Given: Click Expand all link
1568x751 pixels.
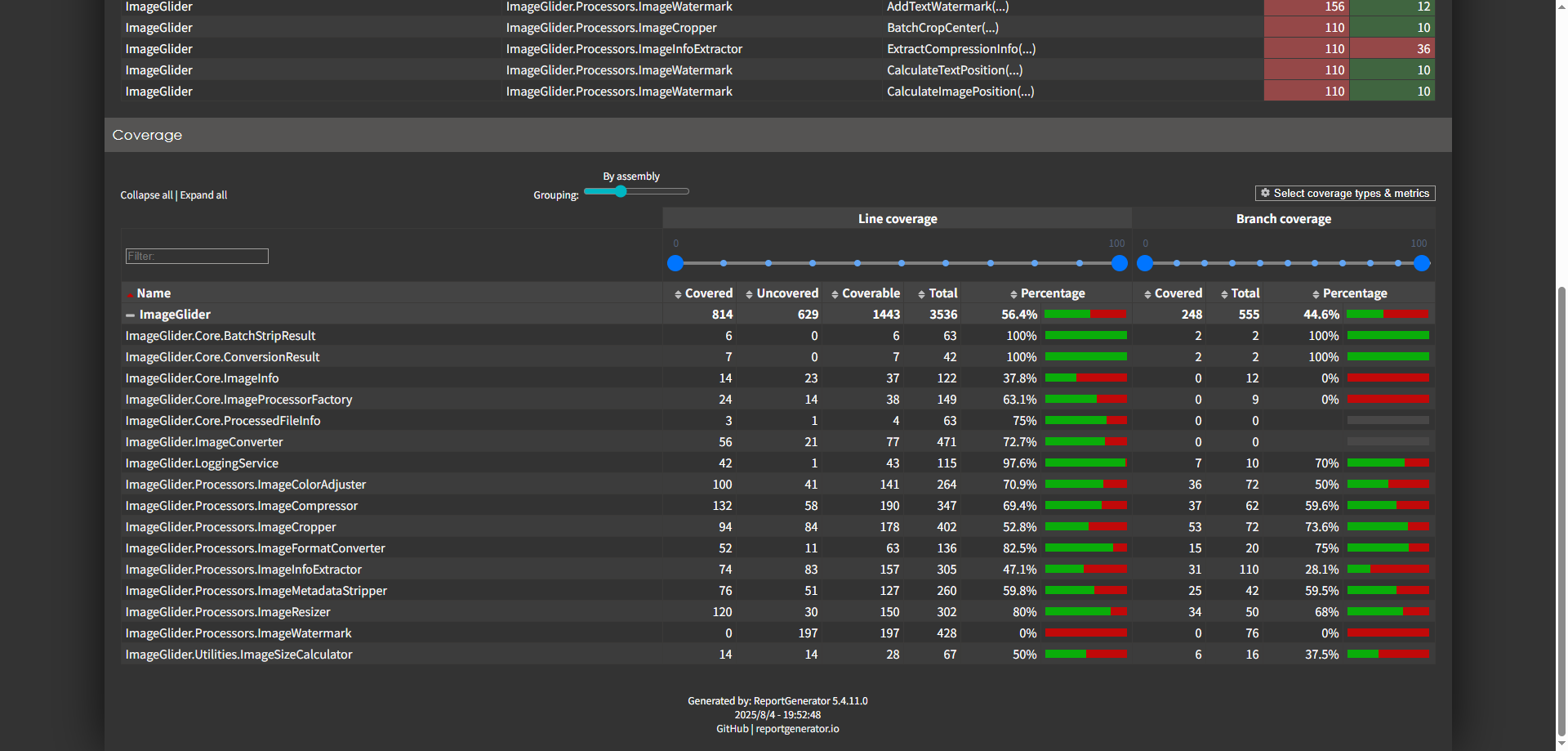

────────

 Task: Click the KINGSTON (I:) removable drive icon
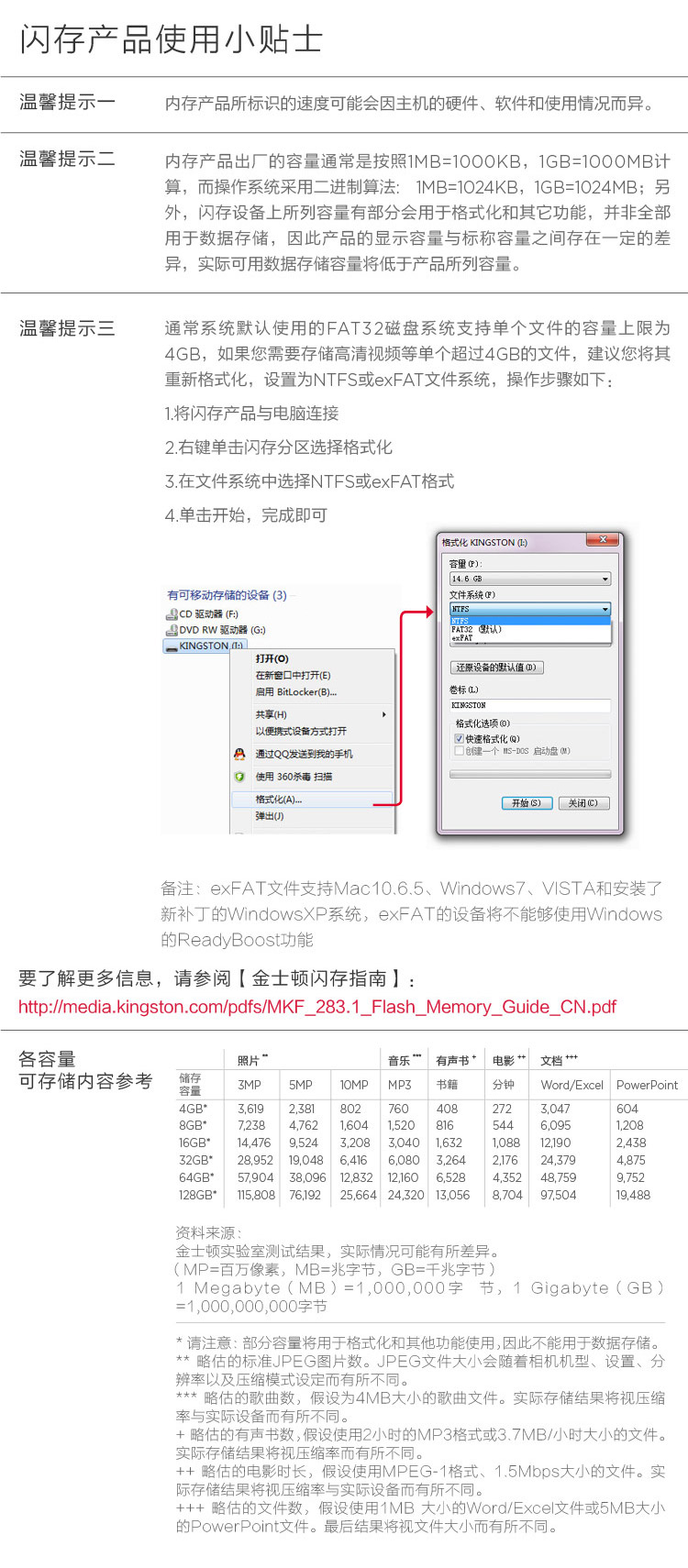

────────

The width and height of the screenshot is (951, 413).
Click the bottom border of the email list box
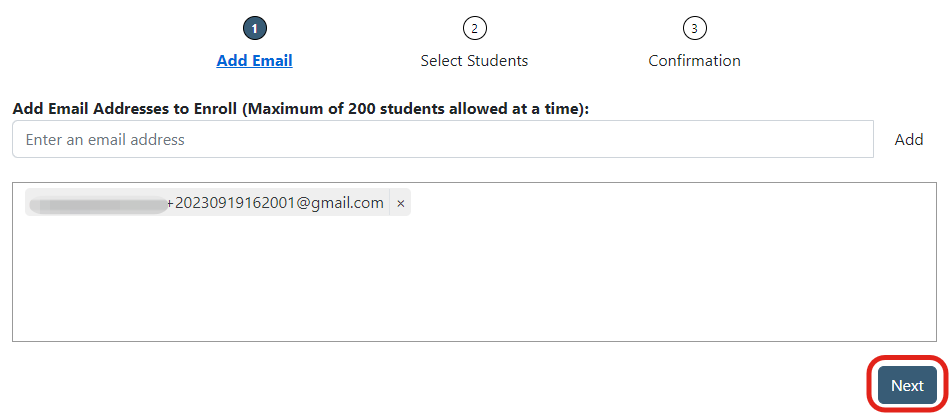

────────

Work to be completed:
State how many lines of the data above contain the word "Click". Case counts. Reply with the number only.

Solution below:
3